BEGIN The data

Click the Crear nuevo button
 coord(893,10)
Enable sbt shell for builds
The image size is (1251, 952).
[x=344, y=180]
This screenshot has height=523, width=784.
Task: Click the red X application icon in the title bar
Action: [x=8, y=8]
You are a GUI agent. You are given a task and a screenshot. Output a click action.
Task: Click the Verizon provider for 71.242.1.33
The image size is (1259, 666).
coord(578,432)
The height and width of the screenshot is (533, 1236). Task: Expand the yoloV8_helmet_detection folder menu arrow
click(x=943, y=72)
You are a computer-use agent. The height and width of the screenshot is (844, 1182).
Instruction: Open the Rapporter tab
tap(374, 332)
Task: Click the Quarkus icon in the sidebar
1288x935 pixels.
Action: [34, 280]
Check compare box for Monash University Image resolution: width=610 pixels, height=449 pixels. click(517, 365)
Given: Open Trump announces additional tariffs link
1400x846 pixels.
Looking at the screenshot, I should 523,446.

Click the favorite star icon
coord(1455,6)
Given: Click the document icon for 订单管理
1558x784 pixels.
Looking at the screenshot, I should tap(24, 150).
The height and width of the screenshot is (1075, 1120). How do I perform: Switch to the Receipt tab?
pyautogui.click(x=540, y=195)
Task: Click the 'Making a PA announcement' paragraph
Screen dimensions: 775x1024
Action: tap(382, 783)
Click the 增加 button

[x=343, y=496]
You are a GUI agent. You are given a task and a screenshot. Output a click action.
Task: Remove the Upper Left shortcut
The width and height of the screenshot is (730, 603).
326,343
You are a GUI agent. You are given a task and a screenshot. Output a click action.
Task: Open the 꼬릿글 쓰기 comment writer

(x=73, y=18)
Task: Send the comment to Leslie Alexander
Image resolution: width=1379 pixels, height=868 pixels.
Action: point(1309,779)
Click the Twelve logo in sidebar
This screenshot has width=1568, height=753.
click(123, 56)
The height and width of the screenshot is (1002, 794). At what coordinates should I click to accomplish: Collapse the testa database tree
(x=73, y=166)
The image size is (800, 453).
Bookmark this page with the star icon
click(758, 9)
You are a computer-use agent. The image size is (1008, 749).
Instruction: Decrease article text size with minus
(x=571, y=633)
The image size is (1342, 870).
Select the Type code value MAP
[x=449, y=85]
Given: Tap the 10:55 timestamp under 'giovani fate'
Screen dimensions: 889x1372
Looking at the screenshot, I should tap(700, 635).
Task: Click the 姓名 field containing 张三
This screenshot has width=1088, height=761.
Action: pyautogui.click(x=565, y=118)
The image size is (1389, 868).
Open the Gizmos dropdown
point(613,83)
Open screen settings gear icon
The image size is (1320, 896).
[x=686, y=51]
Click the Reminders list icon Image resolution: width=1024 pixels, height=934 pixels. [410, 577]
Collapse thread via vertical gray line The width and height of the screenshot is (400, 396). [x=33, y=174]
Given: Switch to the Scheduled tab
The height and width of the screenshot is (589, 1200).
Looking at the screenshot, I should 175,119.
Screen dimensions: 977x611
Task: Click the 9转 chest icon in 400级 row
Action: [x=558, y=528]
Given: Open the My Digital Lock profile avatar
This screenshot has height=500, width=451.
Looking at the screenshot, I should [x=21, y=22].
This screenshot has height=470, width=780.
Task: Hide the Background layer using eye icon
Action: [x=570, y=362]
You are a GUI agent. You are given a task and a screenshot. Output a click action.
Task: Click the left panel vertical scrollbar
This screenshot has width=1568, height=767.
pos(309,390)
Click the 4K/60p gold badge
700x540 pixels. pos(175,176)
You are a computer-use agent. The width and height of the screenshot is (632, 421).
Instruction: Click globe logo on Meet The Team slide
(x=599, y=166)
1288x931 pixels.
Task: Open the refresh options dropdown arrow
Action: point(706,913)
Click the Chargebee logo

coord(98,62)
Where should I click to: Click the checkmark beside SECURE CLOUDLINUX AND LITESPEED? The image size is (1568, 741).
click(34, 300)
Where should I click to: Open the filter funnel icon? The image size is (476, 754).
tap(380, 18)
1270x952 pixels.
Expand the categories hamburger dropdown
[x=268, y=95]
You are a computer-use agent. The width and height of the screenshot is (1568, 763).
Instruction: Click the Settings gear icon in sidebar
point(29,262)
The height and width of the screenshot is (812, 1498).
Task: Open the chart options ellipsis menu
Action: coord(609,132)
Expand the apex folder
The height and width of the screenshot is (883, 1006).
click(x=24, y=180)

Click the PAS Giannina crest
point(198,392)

END The data

### [Goal of the exercise]
Rewrite the listing above in full, replacing "GUI agent" with "desktop agent" and leaving everything else unchanged.

### [Reply]
Click the Crear nuevo button
 coord(893,10)
Enable sbt shell for builds
The image size is (1251, 952).
[x=344, y=180]
This screenshot has height=523, width=784.
Task: Click the red X application icon in the title bar
Action: [x=8, y=8]
You are a desktop agent. You are given a task and a screenshot. Output a click action.
Task: Click the Verizon provider for 71.242.1.33
The image size is (1259, 666).
coord(578,432)
The height and width of the screenshot is (533, 1236). Task: Expand the yoloV8_helmet_detection folder menu arrow
click(x=943, y=72)
You are a computer-use agent. The height and width of the screenshot is (844, 1182).
Instruction: Open the Rapporter tab
tap(374, 332)
Task: Click the Quarkus icon in the sidebar
1288x935 pixels.
Action: [34, 280]
Check compare box for Monash University Image resolution: width=610 pixels, height=449 pixels. click(517, 365)
Given: Open Trump announces additional tariffs link
1400x846 pixels.
Looking at the screenshot, I should 523,446.

Click the favorite star icon
coord(1455,6)
Given: Click the document icon for 订单管理
1558x784 pixels.
Looking at the screenshot, I should tap(24, 150).
The height and width of the screenshot is (1075, 1120). How do I perform: Switch to the Receipt tab?
pyautogui.click(x=540, y=195)
Task: Click the 'Making a PA announcement' paragraph
Screen dimensions: 775x1024
Action: tap(382, 783)
Click the 增加 button

[x=343, y=496]
You are a desktop agent. You are given a task and a screenshot. Output a click action.
Task: Remove the Upper Left shortcut
The width and height of the screenshot is (730, 603).
326,343
You are a desktop agent. You are given a task and a screenshot. Output a click action.
Task: Open the 꼬릿글 쓰기 comment writer

(x=73, y=18)
Task: Send the comment to Leslie Alexander
Image resolution: width=1379 pixels, height=868 pixels.
Action: point(1309,779)
Click the Twelve logo in sidebar
This screenshot has width=1568, height=753.
click(123, 56)
The height and width of the screenshot is (1002, 794). At what coordinates should I click to accomplish: Collapse the testa database tree
(x=73, y=166)
The image size is (800, 453).
Bookmark this page with the star icon
click(758, 9)
You are a computer-use agent. The image size is (1008, 749).
Instruction: Decrease article text size with minus
(x=571, y=633)
The image size is (1342, 870).
Select the Type code value MAP
[x=449, y=85]
Given: Tap the 10:55 timestamp under 'giovani fate'
Screen dimensions: 889x1372
Looking at the screenshot, I should tap(700, 635).
Task: Click the 姓名 field containing 张三
This screenshot has width=1088, height=761.
Action: pyautogui.click(x=565, y=118)
The image size is (1389, 868).
Open the Gizmos dropdown
point(613,83)
Open screen settings gear icon
The image size is (1320, 896).
[x=686, y=51]
Click the Reminders list icon Image resolution: width=1024 pixels, height=934 pixels. [410, 577]
Collapse thread via vertical gray line The width and height of the screenshot is (400, 396). [x=33, y=174]
Given: Switch to the Scheduled tab
The height and width of the screenshot is (589, 1200).
Looking at the screenshot, I should 175,119.
Screen dimensions: 977x611
Task: Click the 9转 chest icon in 400级 row
Action: [x=558, y=528]
Given: Open the My Digital Lock profile avatar
This screenshot has height=500, width=451.
Looking at the screenshot, I should [x=21, y=22].
This screenshot has height=470, width=780.
Task: Hide the Background layer using eye icon
Action: [x=570, y=362]
You are a desktop agent. You are given a task and a screenshot. Output a click action.
Task: Click the left panel vertical scrollbar
This screenshot has width=1568, height=767.
pos(309,390)
Click the 4K/60p gold badge
700x540 pixels. pos(175,176)
You are a computer-use agent. The width and height of the screenshot is (632, 421).
Instruction: Click globe logo on Meet The Team slide
(x=599, y=166)
1288x931 pixels.
Task: Open the refresh options dropdown arrow
Action: point(706,913)
Click the Chargebee logo

coord(98,62)
Where should I click to: Click the checkmark beside SECURE CLOUDLINUX AND LITESPEED? The image size is (1568, 741).
click(34, 300)
Where should I click to: Open the filter funnel icon? The image size is (476, 754).
tap(380, 18)
1270x952 pixels.
Expand the categories hamburger dropdown
[x=268, y=95]
You are a computer-use agent. The width and height of the screenshot is (1568, 763).
Instruction: Click the Settings gear icon in sidebar
point(29,262)
The height and width of the screenshot is (812, 1498).
Task: Open the chart options ellipsis menu
Action: coord(609,132)
Expand the apex folder
The height and width of the screenshot is (883, 1006).
click(x=24, y=180)

Click the PAS Giannina crest
point(198,392)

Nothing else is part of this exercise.